ИСХОДНЫЙ ТЕКСТ =>
--------------------------------

Читать книгу «Интенциональность в постнеклассической философии» онлайн полностью📖 — Д. В. Малахова — MyBook.
image

1.1.2. Особенности феноменологического взгляда на постнеклассическую онтологию

Термин “онтология” вводится в философские тексты Рудольфом Гоклениусом в 1613 году. Мы принимаем определение В. В. Ильина, согласно которому онтология выступает как «философская дисциплина, рефлектирующая универсальные основы, структуру, принципы, организацию, динамику бытия», за которой «скрывается фундаментальная философская доктрина бытия, опирающаяся на спекулятивный (умозрительный) метод постижения сущностей и совпадающая с метафизикой», при том, что «истоки таким образом понятой онтологии обнаруживаются в античности, сосредоточенной на поиске первооснов-первоначал мира (программа Архэ)» [55, с. 159].

Как отмечалось выше, нас интересуют такие очертания постнеклассической онтологии, при которых сопряжение понятия интенциональности и способов его раскрытия, характерных для феноменологической философии, оказывается принципиально возможным. Вследствие этого мы обратим внимание на представляющую прямой интерес концепцию онтологии С. А. Смирнова. Определяя существо онтологии, С. А. Смирнов акцентирует телеологическую или, скорее, энтелехиальную черту и указывает на европейскую традицию, согласно которой «бытие – предельное понятие сущего, показывающее то, что это сущее есть, что оно состоялось, оно реально, оно пребывает как сущее» [127, с. 39]. Задавая долгосрочную перспективу исследований природы сущего и смыслах человеческого бытия, С. А. Смирнов видит в качестве основополагающих вопросов (в авторской терминологии – “реперных точек”, образующих онтологическую топику) о том, «как возможен человек в своём бытии как онтологически укоренённое существо», при том, что онтология человека как сущего предполагает поиск онтологической коммуникации человека с онтологически Иным (Благом, Бытием, Богом) [127, с. 42].

--------------------------------

ИМЕЮЩИЕСЯ ДАННЫЕ =>
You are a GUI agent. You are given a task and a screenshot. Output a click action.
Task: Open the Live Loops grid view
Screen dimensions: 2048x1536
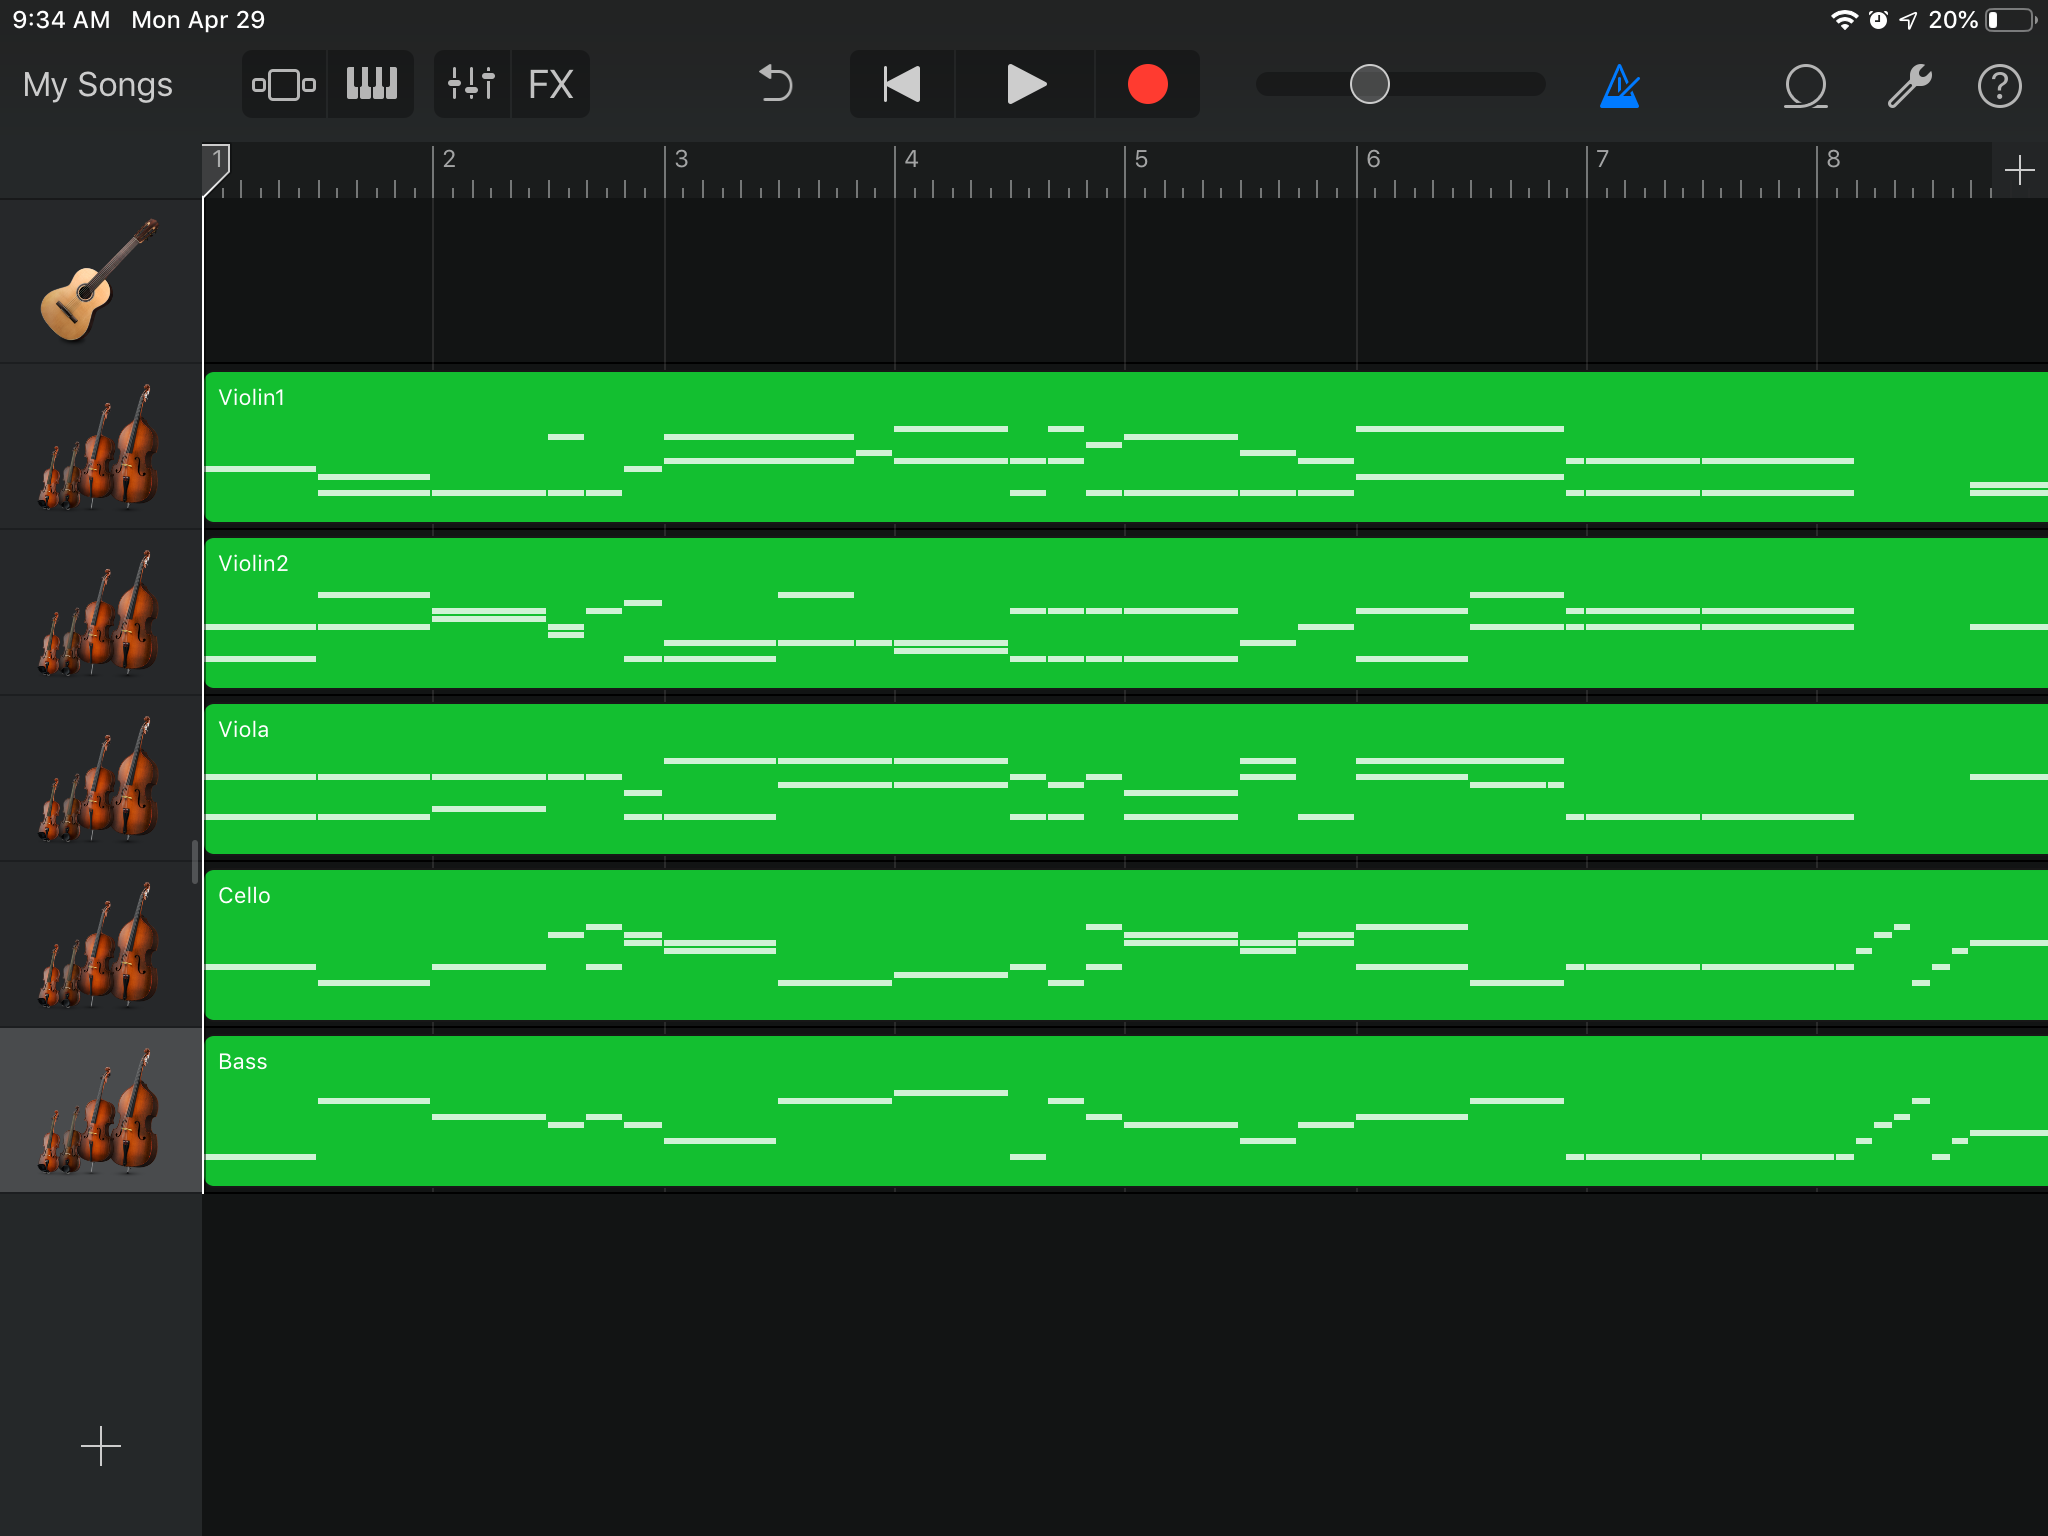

--------------------------------

ЧТО НУЖНО СДЕЛАТЬ =>
- a) Перепишите дословно часть фрагмента об онтологии: начните со слов, где есть «1.1.2. Особенности феноменологического», и остановитесь после «[55, с. 159].».
- b) Допишите продолжение фрагмента об онтологии, начиная сразу после его последнего предложения.
Материал для этой работы не понадобится.

ОТВЕТЫ К УПРАЖНЕНИЮ =>
- a)
1.1.2. Особенности феноменологического взгляда на постнеклассическую онтологию

Термин “онтология” вводится в философские тексты Рудольфом Гоклениусом в 1613 году. Мы принимаем определение В. В. Ильина, согласно которому онтология выступает как «философская дисциплина, рефлектирующая универсальные основы, структуру, принципы, организацию, динамику бытия», за которой «скрывается фундаментальная философская доктрина бытия, опирающаяся на спекулятивный (умозрительный) метод постижения сущностей и совпадающая с метафизикой», при том, что «истоки таким образом понятой онтологии обнаруживаются в античности, сосредоточенной на поиске первооснов-первоначал мира (программа Архэ)» [55, с. 159].

- b)
Исследовательские линии объединяются С. А. Смирновым в философскую программу, перед которой ставится задача выявления истоков и существа возможности постановки онтологического вопроса о человеке. В значительной степени столь радикальный замысел возвращает нас к пониманию онтологии В. В. Ильиным, т. е. связывает мышление с Первоначалом сущего. Представляется, именно эта задача косвенно присутствует в трактовке онтологии С. А. Смирновым. Реперными точками в данной трактовке выступают тематические блоки (генерализующие вопросы) об истоках и генезисе человека как сущего (1), об онтологическом пределе или онтологической границе, определяющих собственное бытие человека по отношению к Иному (2), о действенном начале (“онтологическом движителе становления”), в драматургии с которым человек в целостности мышления и экзистенции совершает путь от начала становления к границе с Иным (3) [127, с. 42–43].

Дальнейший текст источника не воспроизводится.